Bollette stratosferiche? La prima cosa da fare è contestare, ti diciamo noi come fare

Esistono diverse opzioni a disposizione degli utenti che ricevono bollette energetiche troppo salate: ecco i consigli e le procedure da seguire

Come presentare reclamo al proprio fornitore in caso di bollette troppo care – oipamagazine.it

Il boom di casi di consumatori che ricevono bollette dalle cifre astronomiche sta causando notevoli disagi a decine di migliaia di nuclei familiari. Quando si riceve una bolletta della luce o del gas si importo ben superiore alle medie di consumo, la prima cosa da fare è non predere la calma e ragionare con lucidità. Queste bollette si possono anche non pagare, inoltrando immediatamente un reclamo. In questo articolo spiegheremo come farlo in modo corretto utilizzato gli appositi moduli.

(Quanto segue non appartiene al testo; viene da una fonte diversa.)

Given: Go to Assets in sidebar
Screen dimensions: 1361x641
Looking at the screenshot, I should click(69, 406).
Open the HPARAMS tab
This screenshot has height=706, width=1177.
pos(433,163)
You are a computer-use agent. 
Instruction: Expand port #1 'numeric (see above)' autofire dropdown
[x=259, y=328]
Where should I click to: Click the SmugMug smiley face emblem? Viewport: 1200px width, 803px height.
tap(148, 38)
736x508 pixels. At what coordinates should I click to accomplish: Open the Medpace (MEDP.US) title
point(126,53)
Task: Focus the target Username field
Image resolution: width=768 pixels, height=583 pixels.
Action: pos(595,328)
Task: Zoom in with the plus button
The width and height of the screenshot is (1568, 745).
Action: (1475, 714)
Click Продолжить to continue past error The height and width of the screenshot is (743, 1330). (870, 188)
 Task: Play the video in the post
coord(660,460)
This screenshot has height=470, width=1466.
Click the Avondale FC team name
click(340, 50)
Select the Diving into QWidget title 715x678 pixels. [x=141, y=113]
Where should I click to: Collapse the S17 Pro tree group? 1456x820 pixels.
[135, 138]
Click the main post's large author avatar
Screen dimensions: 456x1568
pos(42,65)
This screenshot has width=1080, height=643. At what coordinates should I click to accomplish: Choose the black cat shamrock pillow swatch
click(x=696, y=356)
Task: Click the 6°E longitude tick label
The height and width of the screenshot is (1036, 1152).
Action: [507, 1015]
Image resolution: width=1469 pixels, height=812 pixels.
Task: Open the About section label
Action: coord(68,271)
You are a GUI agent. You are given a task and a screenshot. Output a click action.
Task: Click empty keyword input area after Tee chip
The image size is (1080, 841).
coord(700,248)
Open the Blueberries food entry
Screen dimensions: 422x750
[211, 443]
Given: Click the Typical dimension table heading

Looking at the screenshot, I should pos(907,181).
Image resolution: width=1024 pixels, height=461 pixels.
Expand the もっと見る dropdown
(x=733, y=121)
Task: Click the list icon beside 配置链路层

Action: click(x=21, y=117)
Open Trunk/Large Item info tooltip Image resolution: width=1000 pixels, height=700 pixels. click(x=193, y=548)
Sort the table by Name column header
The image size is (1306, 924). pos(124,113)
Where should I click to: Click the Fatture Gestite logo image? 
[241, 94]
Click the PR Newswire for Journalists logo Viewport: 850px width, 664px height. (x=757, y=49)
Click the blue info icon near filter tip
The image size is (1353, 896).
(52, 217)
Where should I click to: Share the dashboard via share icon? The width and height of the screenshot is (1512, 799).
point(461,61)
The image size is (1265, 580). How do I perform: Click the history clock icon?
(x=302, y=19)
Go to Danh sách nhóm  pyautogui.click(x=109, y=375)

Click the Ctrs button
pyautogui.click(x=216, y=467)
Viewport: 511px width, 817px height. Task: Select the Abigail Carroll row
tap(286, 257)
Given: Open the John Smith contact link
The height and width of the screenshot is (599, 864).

I casi più gravi stanno coinvolgendo soprattutto i clienti gas di Enel Energia, vittime di modifiche contrattuale che hanno quasi decuplicato le tariffe. Spesso questi aumenti vanno addebitati alle scadenze naturali di promozioni o di condizioni favorevoli, molto raramente dall’aumento dei costi della materia prima.

Come comportarsi in caso di bolletta “monstre”

La prima cosa da fare è inoltrare un reclamo verso l’operatore, in modo tale da non pagare la bolletta, in attesa di una risposta. In questo modo si potrà evitare il distacco dell’utenza o l’avvio di azioni di recupero del credito. Nel momento in cui dovesse arrivare la risposta negativa dal provider, il fornitore può avviare tutte le azioni consentite per rivalersi sul cliente moroso.

Come presentare reclamo in caso di bolletta esorbitante – oipamagazine.it

Ma non tutto è perduto. In questo caso il consumatore può sempre avviare la procedura di Conciliazione, ovvero ci si siede virtualmente al tavolo con l’operatore per trovare una soluzione adeguata che possa soddisfare le esigenze di cliente e azienda. Le soluzioni possibili possono prevedere uno sconto sulla bolletta o una rateizzazione del pagamento.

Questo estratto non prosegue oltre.